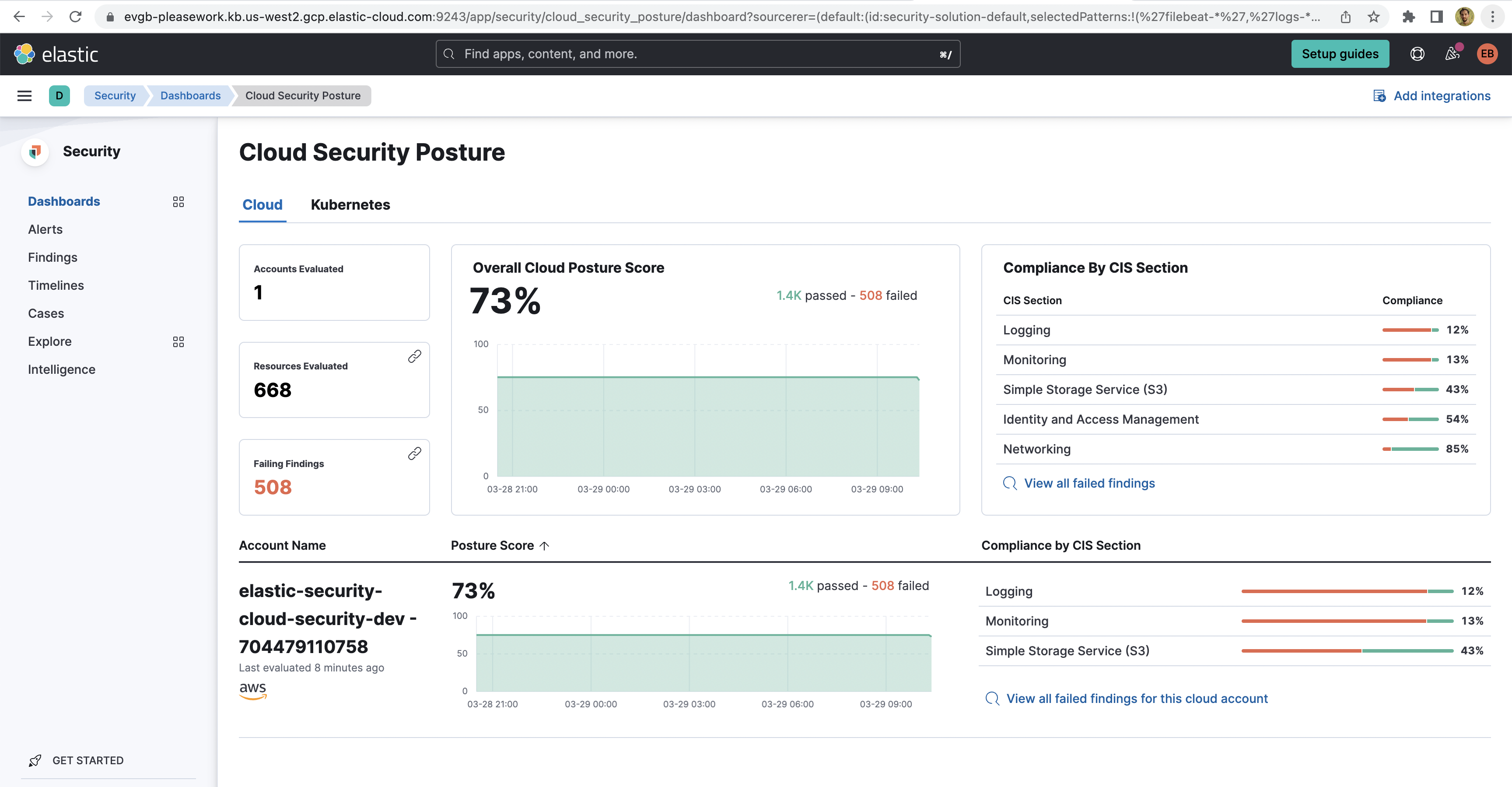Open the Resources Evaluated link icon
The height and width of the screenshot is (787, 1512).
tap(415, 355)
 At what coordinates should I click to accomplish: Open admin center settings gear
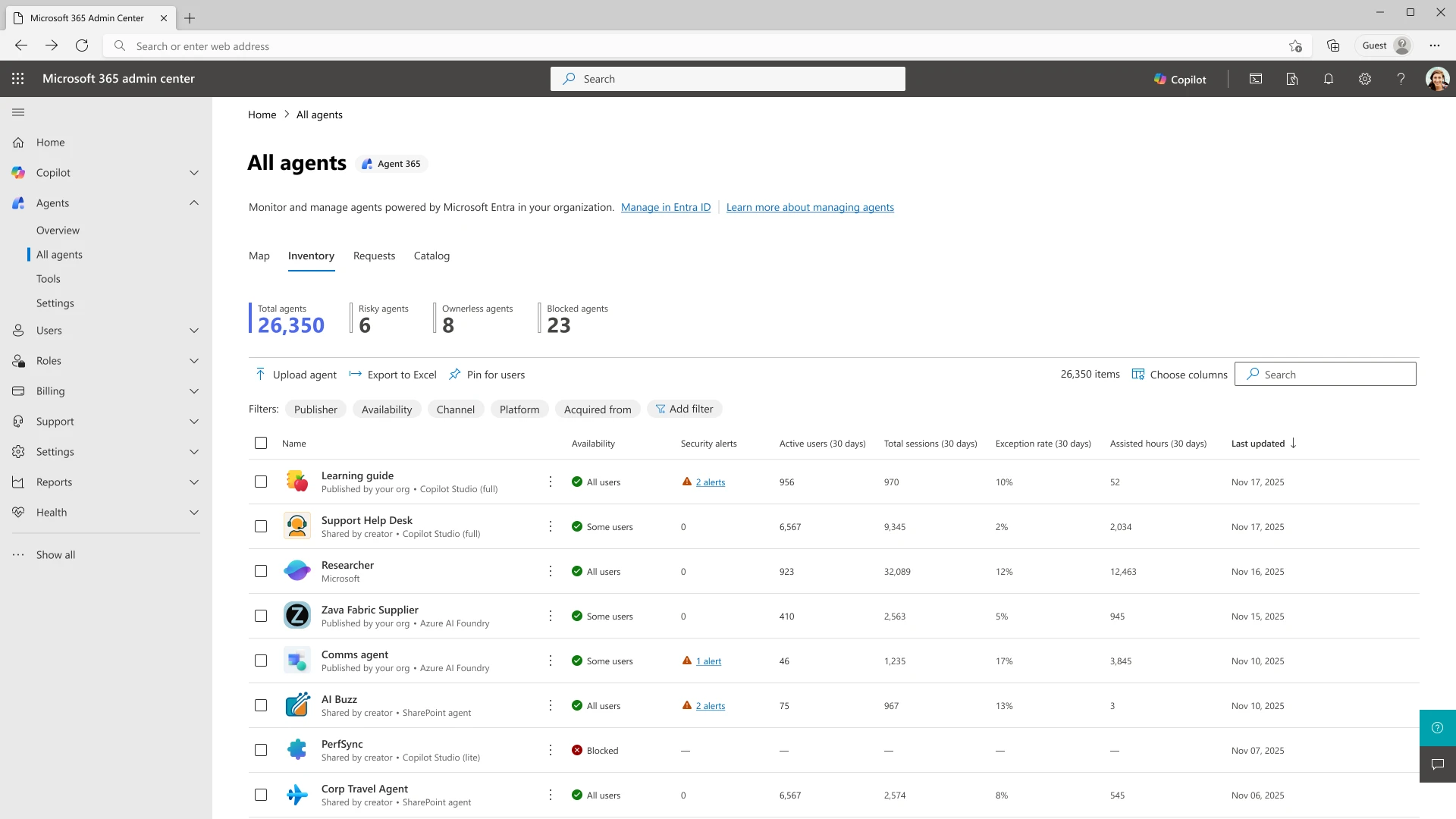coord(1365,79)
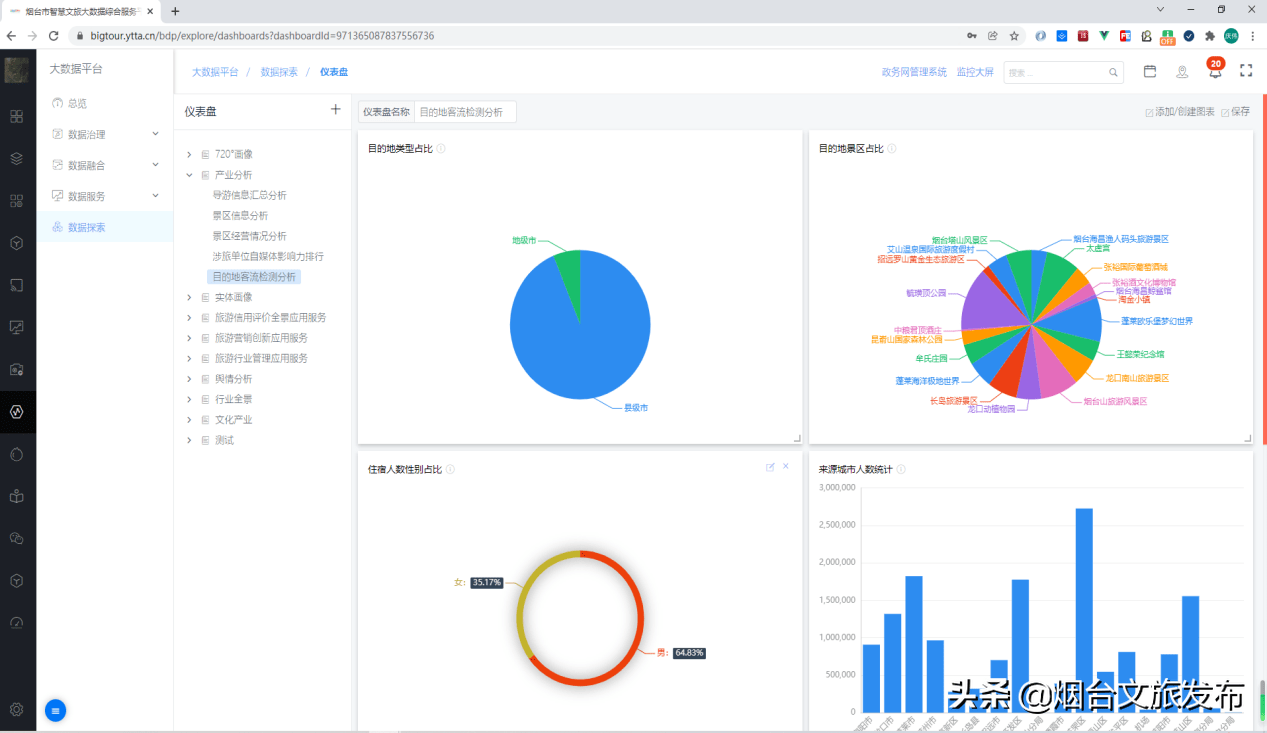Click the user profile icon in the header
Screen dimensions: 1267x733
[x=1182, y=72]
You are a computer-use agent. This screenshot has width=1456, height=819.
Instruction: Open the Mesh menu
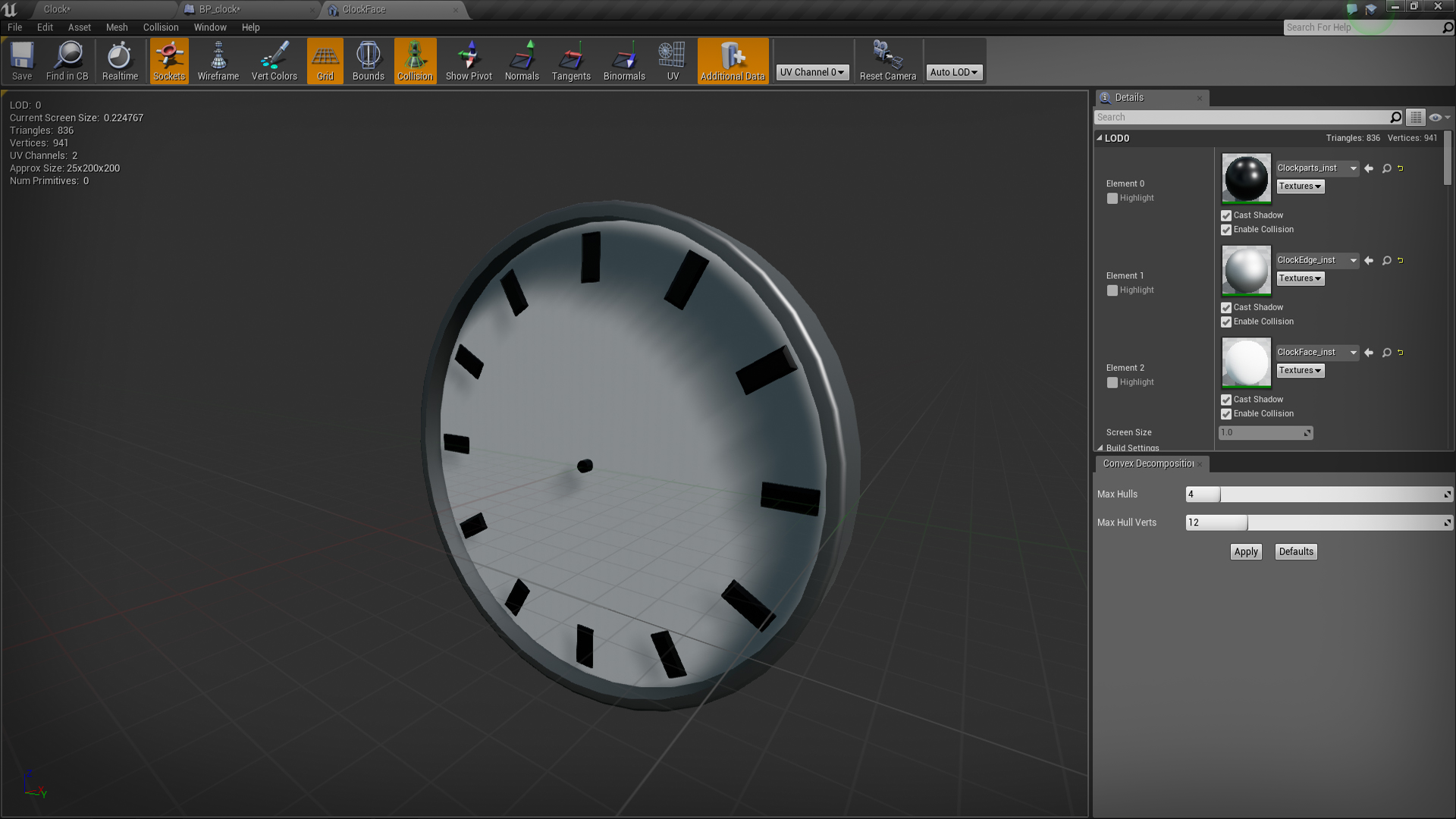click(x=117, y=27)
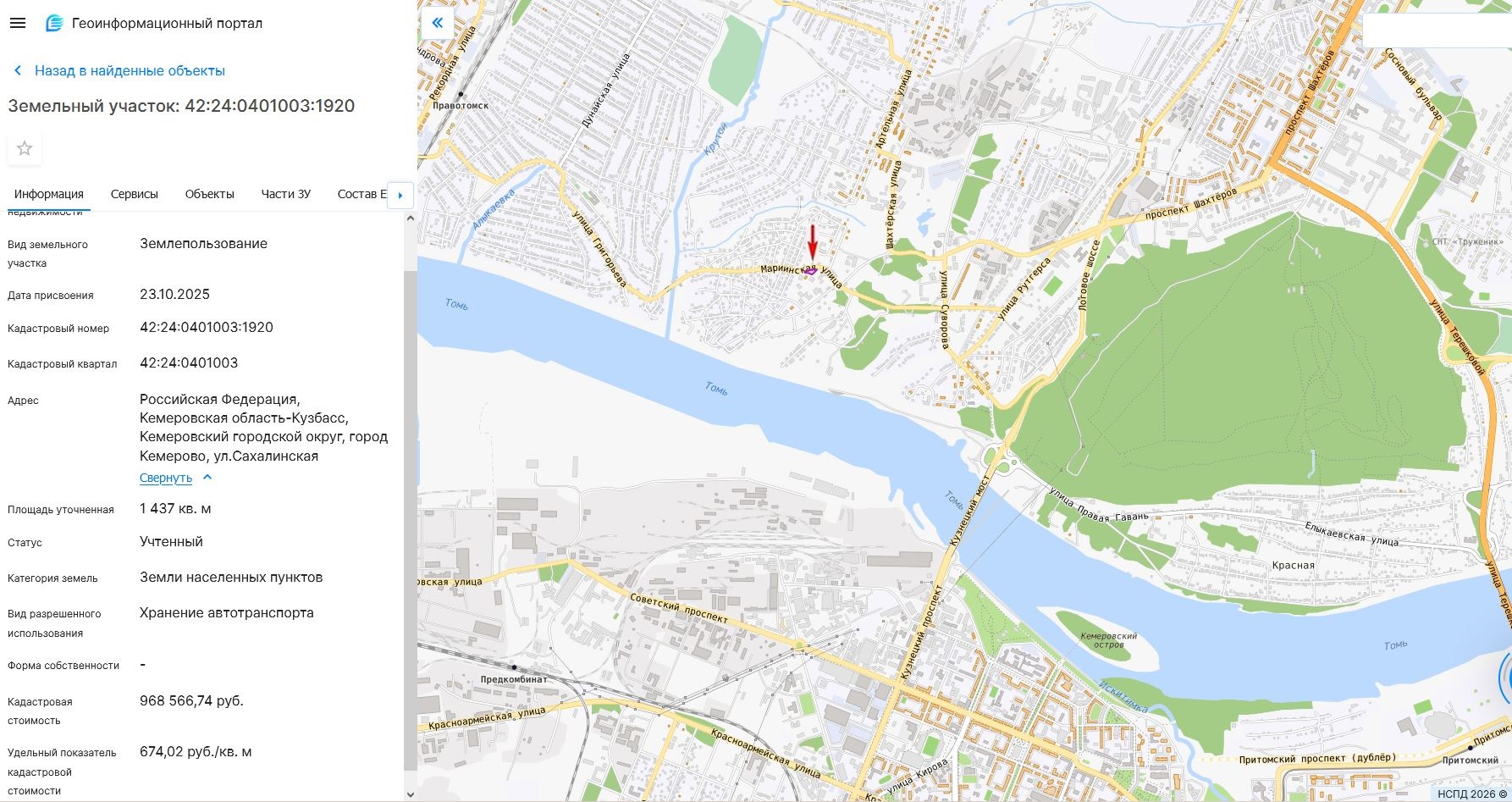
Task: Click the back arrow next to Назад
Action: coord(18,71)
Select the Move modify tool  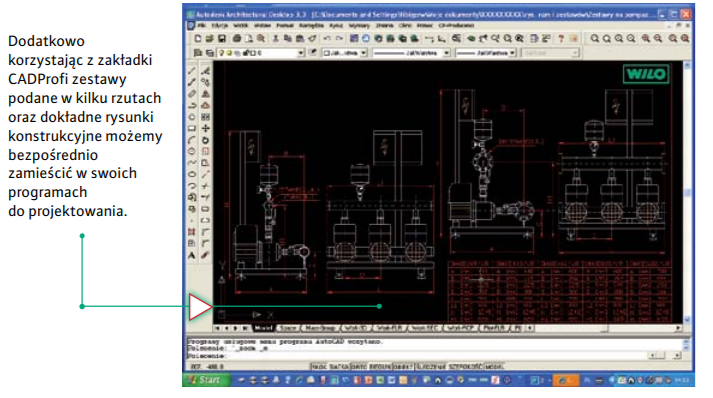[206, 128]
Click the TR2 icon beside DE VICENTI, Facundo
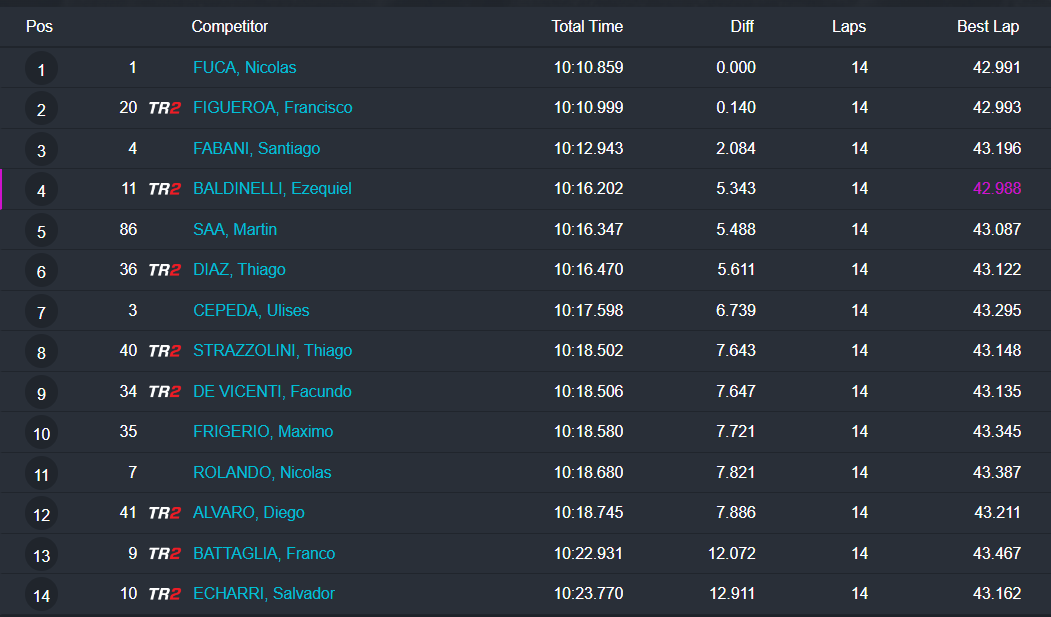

**Description of the task:**
Please tally the lines in the rows above that contain the string "screenshot" and reply with the number alone.

**Correct result:**
2